PROBLEM TO SOLVE.
Nothing may be dropped. Retype the whole listing exactly.

THE INPUT.
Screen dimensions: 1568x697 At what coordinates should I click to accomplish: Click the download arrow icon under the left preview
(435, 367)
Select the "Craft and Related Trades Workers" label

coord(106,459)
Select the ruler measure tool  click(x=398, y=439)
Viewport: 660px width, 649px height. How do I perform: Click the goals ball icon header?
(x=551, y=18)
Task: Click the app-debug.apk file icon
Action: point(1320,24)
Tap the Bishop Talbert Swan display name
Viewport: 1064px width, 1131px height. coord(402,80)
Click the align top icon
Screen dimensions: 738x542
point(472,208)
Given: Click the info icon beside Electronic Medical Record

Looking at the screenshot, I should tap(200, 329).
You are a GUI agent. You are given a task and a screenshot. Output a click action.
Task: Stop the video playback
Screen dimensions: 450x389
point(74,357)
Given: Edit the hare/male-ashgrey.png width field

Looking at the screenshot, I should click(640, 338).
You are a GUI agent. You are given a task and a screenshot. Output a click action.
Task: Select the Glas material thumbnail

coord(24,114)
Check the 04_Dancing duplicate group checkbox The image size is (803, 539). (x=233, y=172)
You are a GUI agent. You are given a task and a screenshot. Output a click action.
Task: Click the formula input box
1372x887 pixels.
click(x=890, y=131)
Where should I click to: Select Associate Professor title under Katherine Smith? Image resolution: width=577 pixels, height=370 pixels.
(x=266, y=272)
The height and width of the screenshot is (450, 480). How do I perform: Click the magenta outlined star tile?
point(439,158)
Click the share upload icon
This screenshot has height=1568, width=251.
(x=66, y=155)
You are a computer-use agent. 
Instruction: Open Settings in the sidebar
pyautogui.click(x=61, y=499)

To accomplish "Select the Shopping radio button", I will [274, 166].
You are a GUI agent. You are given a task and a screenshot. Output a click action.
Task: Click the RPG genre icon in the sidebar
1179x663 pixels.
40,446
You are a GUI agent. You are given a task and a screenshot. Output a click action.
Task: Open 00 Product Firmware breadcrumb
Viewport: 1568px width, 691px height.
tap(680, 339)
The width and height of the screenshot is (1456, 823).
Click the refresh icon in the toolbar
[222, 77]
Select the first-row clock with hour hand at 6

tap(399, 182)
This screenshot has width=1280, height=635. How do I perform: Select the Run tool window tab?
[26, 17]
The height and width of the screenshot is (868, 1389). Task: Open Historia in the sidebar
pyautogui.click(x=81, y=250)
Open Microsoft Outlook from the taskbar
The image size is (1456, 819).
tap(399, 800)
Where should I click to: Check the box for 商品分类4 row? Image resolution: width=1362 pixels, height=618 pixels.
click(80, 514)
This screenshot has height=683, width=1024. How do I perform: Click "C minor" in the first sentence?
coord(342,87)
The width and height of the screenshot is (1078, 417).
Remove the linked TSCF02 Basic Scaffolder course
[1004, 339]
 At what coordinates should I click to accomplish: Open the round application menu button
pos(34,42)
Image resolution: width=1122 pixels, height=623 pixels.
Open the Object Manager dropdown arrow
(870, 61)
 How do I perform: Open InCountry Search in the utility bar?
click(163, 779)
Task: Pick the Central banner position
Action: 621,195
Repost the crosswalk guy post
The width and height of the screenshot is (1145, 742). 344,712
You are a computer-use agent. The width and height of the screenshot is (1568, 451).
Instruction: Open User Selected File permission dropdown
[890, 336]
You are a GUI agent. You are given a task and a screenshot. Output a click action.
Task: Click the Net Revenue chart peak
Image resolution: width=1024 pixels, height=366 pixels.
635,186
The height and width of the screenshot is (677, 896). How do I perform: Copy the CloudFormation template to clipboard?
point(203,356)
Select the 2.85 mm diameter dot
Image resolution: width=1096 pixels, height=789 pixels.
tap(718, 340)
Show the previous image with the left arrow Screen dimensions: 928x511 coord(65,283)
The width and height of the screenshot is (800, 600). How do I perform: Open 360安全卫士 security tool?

RESULT FOR THIS TASK.
Screen dimensions: 1568x697 At what coordinates should I click to accomplish: Click the download arrow icon under the left preview
(435, 367)
Select the "Craft and Related Trades Workers" label

coord(106,459)
Select the ruler measure tool  click(x=398, y=439)
Viewport: 660px width, 649px height. How do I perform: Click the goals ball icon header?
(x=551, y=18)
Task: Click the app-debug.apk file icon
Action: point(1320,24)
Tap the Bishop Talbert Swan display name
Viewport: 1064px width, 1131px height. coord(402,80)
Click the align top icon
Screen dimensions: 738x542
point(472,208)
Given: Click the info icon beside Electronic Medical Record

Looking at the screenshot, I should tap(200, 329).
You are a GUI agent. You are given a task and a screenshot. Output a click action.
Task: Stop the video playback
Screen dimensions: 450x389
point(74,357)
Given: Edit the hare/male-ashgrey.png width field

Looking at the screenshot, I should click(640, 338).
You are a GUI agent. You are given a task and a screenshot. Output a click action.
Task: Select the Glas material thumbnail

coord(24,114)
Check the 04_Dancing duplicate group checkbox The image size is (803, 539). (x=233, y=172)
You are a GUI agent. You are given a task and a screenshot. Output a click action.
Task: Click the formula input box
1372x887 pixels.
click(x=890, y=131)
Where should I click to: Select Associate Professor title under Katherine Smith? Image resolution: width=577 pixels, height=370 pixels.
(x=266, y=272)
The height and width of the screenshot is (450, 480). How do I perform: Click the magenta outlined star tile?
point(439,158)
Click the share upload icon
This screenshot has height=1568, width=251.
(x=66, y=155)
You are a computer-use agent. 
Instruction: Open Settings in the sidebar
pyautogui.click(x=61, y=499)

To accomplish "Select the Shopping radio button", I will [274, 166].
You are a GUI agent. You are given a task and a screenshot. Output a click action.
Task: Click the RPG genre icon in the sidebar
1179x663 pixels.
40,446
You are a GUI agent. You are given a task and a screenshot. Output a click action.
Task: Open 00 Product Firmware breadcrumb
Viewport: 1568px width, 691px height.
tap(680, 339)
The width and height of the screenshot is (1456, 823).
Click the refresh icon in the toolbar
[222, 77]
Select the first-row clock with hour hand at 6

tap(399, 182)
This screenshot has width=1280, height=635. How do I perform: Select the Run tool window tab?
[26, 17]
The height and width of the screenshot is (868, 1389). Task: Open Historia in the sidebar
pyautogui.click(x=81, y=250)
Open Microsoft Outlook from the taskbar
The image size is (1456, 819).
tap(399, 800)
Where should I click to: Check the box for 商品分类4 row? Image resolution: width=1362 pixels, height=618 pixels.
click(80, 514)
This screenshot has height=683, width=1024. How do I perform: Click "C minor" in the first sentence?
coord(342,87)
The width and height of the screenshot is (1078, 417).
Remove the linked TSCF02 Basic Scaffolder course
[1004, 339]
 At what coordinates should I click to accomplish: Open the round application menu button
pos(34,42)
Image resolution: width=1122 pixels, height=623 pixels.
Open the Object Manager dropdown arrow
(870, 61)
 How do I perform: Open InCountry Search in the utility bar?
click(163, 779)
Task: Pick the Central banner position
Action: 621,195
Repost the crosswalk guy post
The width and height of the screenshot is (1145, 742). 344,712
You are a computer-use agent. The width and height of the screenshot is (1568, 451).
Instruction: Open User Selected File permission dropdown
[890, 336]
You are a GUI agent. You are given a task and a screenshot. Output a click action.
Task: Click the Net Revenue chart peak
Image resolution: width=1024 pixels, height=366 pixels.
635,186
The height and width of the screenshot is (677, 896). How do I perform: Copy the CloudFormation template to clipboard?
point(203,356)
Select the 2.85 mm diameter dot
Image resolution: width=1096 pixels, height=789 pixels.
tap(718, 340)
Show the previous image with the left arrow Screen dimensions: 928x511 coord(65,283)
The width and height of the screenshot is (800, 600). How do I perform: Open 360安全卫士 security tool?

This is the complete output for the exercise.